HAVANA (Reuters) - O governo colombiano e os rebeldes de esquerda das Forças Armadas Revolucionárias da Colômbia (Farc) concordaram nesta terça-feira em pedir ao Conselho de Segurança da Organização das Nações Unidas ajuda para monitorar e verificar um desarmamento rebelde se os dois lados chegarem a um entendimento final para terminar com um conflito de 50 anos.

"Nós decidimos pedir ao Conselho de Segurança das Nações Unidas para estabelecer desde já essa missão política com observadores desarmados por um período de 12 meses”, disseram os dois lados num comunicado conjunto lido em Havana, o local das negociações de paz nos últimos três anos.

O presidente da Colômbia, Juan Manuel Santos, afirmou no ano passado que ele faria tal pedido à ONU. A disposição dos rebeldes de fazerem a solicitação junto com o governo é um sinal de progresso, no momento em que os dois lados buscam alcançar um acordo de paz antes do prazo final de 23 de março determinado pelos negociadores no ano passado.

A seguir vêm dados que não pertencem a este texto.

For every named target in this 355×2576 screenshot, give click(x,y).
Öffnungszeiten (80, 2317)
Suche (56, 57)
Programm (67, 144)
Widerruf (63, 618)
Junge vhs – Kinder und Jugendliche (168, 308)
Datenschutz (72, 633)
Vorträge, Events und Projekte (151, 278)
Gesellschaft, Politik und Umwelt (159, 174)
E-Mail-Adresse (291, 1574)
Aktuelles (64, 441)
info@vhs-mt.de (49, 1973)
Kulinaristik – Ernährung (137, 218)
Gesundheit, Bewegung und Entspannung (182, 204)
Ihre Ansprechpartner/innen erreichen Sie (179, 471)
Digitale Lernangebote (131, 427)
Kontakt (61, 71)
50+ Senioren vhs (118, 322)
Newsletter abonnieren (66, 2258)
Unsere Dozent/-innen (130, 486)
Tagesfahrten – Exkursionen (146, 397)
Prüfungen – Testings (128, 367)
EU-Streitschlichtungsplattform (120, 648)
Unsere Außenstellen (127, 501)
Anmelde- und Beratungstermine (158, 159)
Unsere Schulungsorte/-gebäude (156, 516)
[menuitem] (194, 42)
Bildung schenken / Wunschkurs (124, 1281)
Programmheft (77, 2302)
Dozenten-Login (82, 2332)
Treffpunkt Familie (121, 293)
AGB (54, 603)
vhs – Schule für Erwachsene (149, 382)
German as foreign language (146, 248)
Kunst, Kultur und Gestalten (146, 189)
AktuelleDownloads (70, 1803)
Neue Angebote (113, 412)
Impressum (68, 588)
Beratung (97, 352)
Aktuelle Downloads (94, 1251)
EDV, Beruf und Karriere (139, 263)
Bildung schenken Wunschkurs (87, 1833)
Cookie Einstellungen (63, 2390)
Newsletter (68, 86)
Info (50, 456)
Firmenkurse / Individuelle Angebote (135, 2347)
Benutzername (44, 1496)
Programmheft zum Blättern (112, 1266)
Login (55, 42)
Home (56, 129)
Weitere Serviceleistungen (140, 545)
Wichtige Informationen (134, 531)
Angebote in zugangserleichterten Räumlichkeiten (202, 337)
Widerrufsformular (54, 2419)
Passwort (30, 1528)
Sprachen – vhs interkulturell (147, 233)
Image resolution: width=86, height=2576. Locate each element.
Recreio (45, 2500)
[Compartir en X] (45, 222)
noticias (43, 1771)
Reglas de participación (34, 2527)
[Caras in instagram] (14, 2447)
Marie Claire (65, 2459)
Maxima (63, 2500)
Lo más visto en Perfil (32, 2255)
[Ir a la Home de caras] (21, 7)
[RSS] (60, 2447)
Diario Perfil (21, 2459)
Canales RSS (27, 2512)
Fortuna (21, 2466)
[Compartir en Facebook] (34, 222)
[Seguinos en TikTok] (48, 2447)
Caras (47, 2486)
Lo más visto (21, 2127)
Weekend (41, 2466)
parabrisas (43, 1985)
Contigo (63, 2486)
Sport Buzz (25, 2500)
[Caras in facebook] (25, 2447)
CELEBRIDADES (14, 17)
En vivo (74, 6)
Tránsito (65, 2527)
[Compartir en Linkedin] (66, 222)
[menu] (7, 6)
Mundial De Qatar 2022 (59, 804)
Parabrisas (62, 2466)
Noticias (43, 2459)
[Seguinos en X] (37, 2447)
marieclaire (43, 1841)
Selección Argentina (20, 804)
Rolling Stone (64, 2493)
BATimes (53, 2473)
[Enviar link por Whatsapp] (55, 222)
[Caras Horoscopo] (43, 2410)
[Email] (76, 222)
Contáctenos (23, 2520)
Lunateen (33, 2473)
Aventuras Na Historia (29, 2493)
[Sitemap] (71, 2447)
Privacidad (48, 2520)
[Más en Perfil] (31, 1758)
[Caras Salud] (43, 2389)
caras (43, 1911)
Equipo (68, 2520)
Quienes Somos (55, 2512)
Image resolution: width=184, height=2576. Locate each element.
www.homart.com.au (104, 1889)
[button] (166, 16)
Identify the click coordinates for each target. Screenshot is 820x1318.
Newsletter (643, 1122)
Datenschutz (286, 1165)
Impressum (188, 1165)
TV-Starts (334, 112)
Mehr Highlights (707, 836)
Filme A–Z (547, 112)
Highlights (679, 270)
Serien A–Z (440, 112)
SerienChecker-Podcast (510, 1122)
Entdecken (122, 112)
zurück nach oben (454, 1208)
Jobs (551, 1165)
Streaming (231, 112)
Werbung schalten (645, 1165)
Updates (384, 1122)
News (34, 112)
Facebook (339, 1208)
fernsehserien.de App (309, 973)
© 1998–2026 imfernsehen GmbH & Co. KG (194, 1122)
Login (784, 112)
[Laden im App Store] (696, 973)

Os colombianos pediram que o grupo das Nações Unidas seja composto por representantes de países da América Latina e do Caribe. Os observadores internacionais verificariam um cessar-fogo bilateral, mediariam o desarmamento das Farc, resolveriam disputas e fariam recomendações. Se necessário, a participação internacional poderia ser prolongada por mais um ano, segundo o comunicado.    

“Achamos que essas notícias hoje são boas, notícias transcendentais”, declarou Humberto de la Calle, principal negociador do governo.   

O negociador rebelde Iván Márquez disse que o acordo era um “sinal forte”.

“A paz na Colômbia é possível”, afirmou ele.